Traceback (most recent call last):
File "/Users/hehongshu/anaconda3/envs/amphion/bin/accelerate", line 8, in
sys.exit(main())
File "/Users/hehongshu/anaconda3/envs/amphion/lib/python3.9/site-packages/accelerate/commands/accelerate_cli.py", line 47, in main
args.func(args)
File "/Users/hehongshu/anaconda3/envs/amphion/lib/python3.9/site-packages/accelerate/commands/launch.py", line 1017, in launch_command
simple_launcher(args)
File "/Users/hehongshu/anaconda3/envs/amphion/lib/python3.9/site-packages/accelerate/commands/launch.py", line 637, in simple_launcher
raise subprocess.CalledProcessError(returncode=process.returncode, cmd=cmd)
subprocess.CalledProcessError: Command '['/Users/hehongshu/anaconda3/envs/amphion/bin/python', 'bins/tts/inference.py', '--config', 'ckpts/tts/valle_libritts/args.json', '--log_level', 'debug', '--acoustics_dir', 'ckpts/tts/valle_libritts', '--output_dir', 'ckpts/tts/valle_libritts/result', '--mode', 'single', '--text', 'his is a clip of generated speech with the given text from Amphion Vall-E mode', '--text_prompt', 'many animals of even complex structure which live parasitically within others are wholly devoid of an alimentary cavity', '--audio_prompt', 'ckpts/tts/valle_libritts/prompt/LJ025-0076.wav', '--test_list_file', 'None']' returned non-zero exit status 1.
I noticed that you are using macOS with MPS, but you are still using CUDA_VISIBLE_DEVICES
to assign the device.
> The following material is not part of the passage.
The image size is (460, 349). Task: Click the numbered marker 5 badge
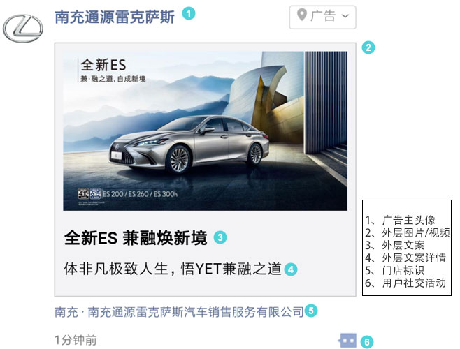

It might be worth considering using PYTORCH_ENABLE_MPS_FALLBACK
instead to assign the MPS device. However, please note that there could be potential compatibility issues since Amphion is primarily developed for the Linux platform with GPU devices.
Hi @MonroeHe , if you have any further questions about training on MPS device, feel free to re-open this issue. We are glad to follow up!